Today we are joined by Science Fiction and Fantasy Writers of America (SFWA) Grand Master Brian W. Aldiss. Brian is one of the true legends of science fiction, influencing the industry as an author, editor, historian, and catalyst. His stories entertain while expanding the horizon of possibilities. His short story “Super-Toys Last All Summer Long” inspired filmmakers Stanley Kubrick and Steven Spielberg to create the motion picture A.I. Artificial Intelligence.
The science fiction anthologies Brian has edited remain some of the best collections ever assembled. His non-fiction works capture the history of the industry and include his famous Trillion Year Spree: The History of Science Fiction. Brian helped shape the face of science fiction today. His efforts to secure an Arts Council grant for New Worlds Magazine in the 1960s helped keep the standard-bearer of the New Wave alive.
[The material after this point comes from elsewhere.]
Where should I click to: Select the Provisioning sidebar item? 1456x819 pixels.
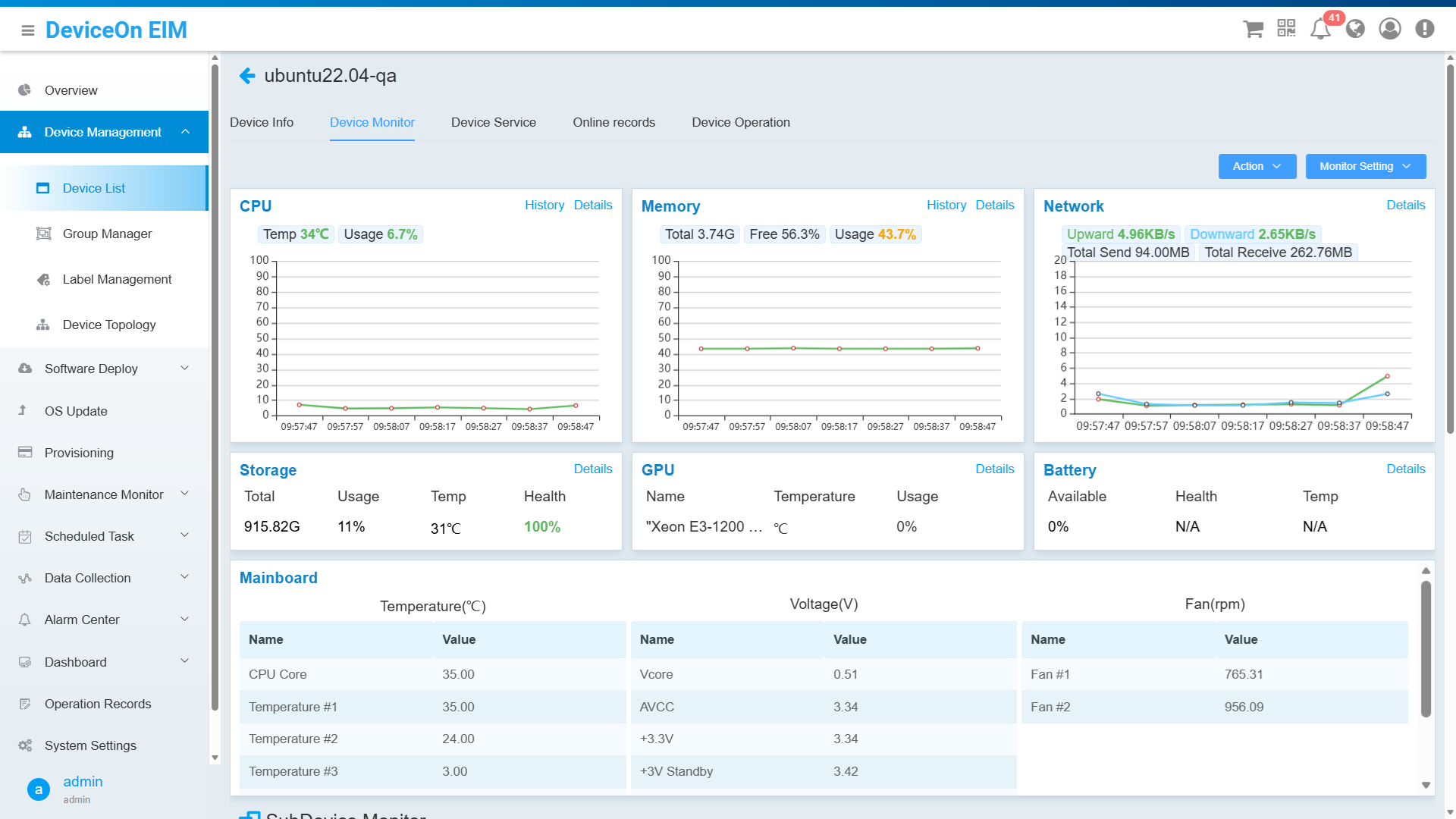[x=80, y=453]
Brian has been recognized for his excellence through many distinguished awards. He has received two Hugos, a Nebula, and the John W. Campbell Memorial Award. In addition to his status as a Grand Master, Brian has been inducted into the Science Fiction and Fantasy Hall of Fame. He is a fellow of the Royal Society of Literature, and he has been awarded the title of Officer of the Order of the British Empire by Queen Elizabeth II. When not dining with royalty, Brian works on expanding the human experience beyond its current limitations.
BRIAN W. ALDISS: Greetings, Mr Troughton—I received your request for an interview for AMAZING.
This I am about to do though I find it a bit of a challenge. For instance I must confess that my SF career is longer than you might suspect.
Example. My parents sent me away to a boarding preparatory school. The preparatory was to prepare a pupil to enter the British system of public schools. These were essential crammers of a certain social class. No toys were allowed at the prep school. I took with me instead a microscope and a volume entitled ‘The Treasury of Knowledge.’ Age five! It’s true and I marvel at it.
So upset was I at leaving my parental home, I began to piss my bed. So that the other boys in the dormitory would not scorn me, at once after Lights Out I would tell them tales of horror and haunting. When a boy cried, “Shut up, Aldiss, you bastard!”, I was delighted. Early applause.
Apologies for this preamble. It is intended to show that writing was not something I took up. Story-telling was something I always did. At the age of possibly fourteen, I filled two hardbound exercise books with stories of ‘Whip Donovan Among the Planets.’ These I illustrated—liberally—by watercolour paintings. Painting was something also I always did. Fourteen? That was in WW2. It’s a wonder that these two volumes survived. They were found recently by researchers in the Bodleian Library of Oxford. And now my cherished publisher, ‘The Friday Project,’ is about to publish Whip Donovan in facsimile.
So thank you for your kindly introduction. I will now get down to responding to your questions.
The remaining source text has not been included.